─── Listed entries
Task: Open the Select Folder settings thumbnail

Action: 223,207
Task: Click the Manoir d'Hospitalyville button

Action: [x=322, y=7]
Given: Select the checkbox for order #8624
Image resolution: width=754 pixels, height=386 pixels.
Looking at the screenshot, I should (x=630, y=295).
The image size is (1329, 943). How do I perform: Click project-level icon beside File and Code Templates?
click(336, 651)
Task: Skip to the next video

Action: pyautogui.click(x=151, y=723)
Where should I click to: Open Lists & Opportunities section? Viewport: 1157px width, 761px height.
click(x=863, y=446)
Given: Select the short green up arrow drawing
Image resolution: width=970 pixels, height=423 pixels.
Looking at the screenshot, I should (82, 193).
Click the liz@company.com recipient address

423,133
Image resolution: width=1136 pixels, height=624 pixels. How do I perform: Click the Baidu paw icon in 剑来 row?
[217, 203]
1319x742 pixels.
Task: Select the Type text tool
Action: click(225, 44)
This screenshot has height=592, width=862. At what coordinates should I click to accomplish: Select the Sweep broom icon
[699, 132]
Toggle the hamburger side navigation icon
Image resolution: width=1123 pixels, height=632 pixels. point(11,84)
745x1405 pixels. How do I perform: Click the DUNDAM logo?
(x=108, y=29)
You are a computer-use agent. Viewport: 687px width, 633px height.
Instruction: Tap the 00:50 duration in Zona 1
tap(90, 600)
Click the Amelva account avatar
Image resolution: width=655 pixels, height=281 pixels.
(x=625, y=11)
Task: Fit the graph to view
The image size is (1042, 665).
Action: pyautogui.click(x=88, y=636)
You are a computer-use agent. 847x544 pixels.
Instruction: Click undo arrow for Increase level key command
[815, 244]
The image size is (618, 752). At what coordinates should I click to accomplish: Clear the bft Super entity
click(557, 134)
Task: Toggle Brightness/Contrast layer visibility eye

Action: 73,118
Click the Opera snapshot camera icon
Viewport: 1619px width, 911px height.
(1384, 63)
──────
• _Short problem_
Return every line of the entries above that contains the word "should".

• _The solution_
Looking at the screenshot, I should (x=630, y=295).
Where should I click to: Open Lists & Opportunities section? Viewport: 1157px width, 761px height.
Looking at the screenshot, I should (82, 193).
This screenshot has height=592, width=862. At what coordinates should I click to accomplish: Select the Sweep broom icon
The image size is (618, 752). At what coordinates should I click to accomplish: Clear the bft Super entity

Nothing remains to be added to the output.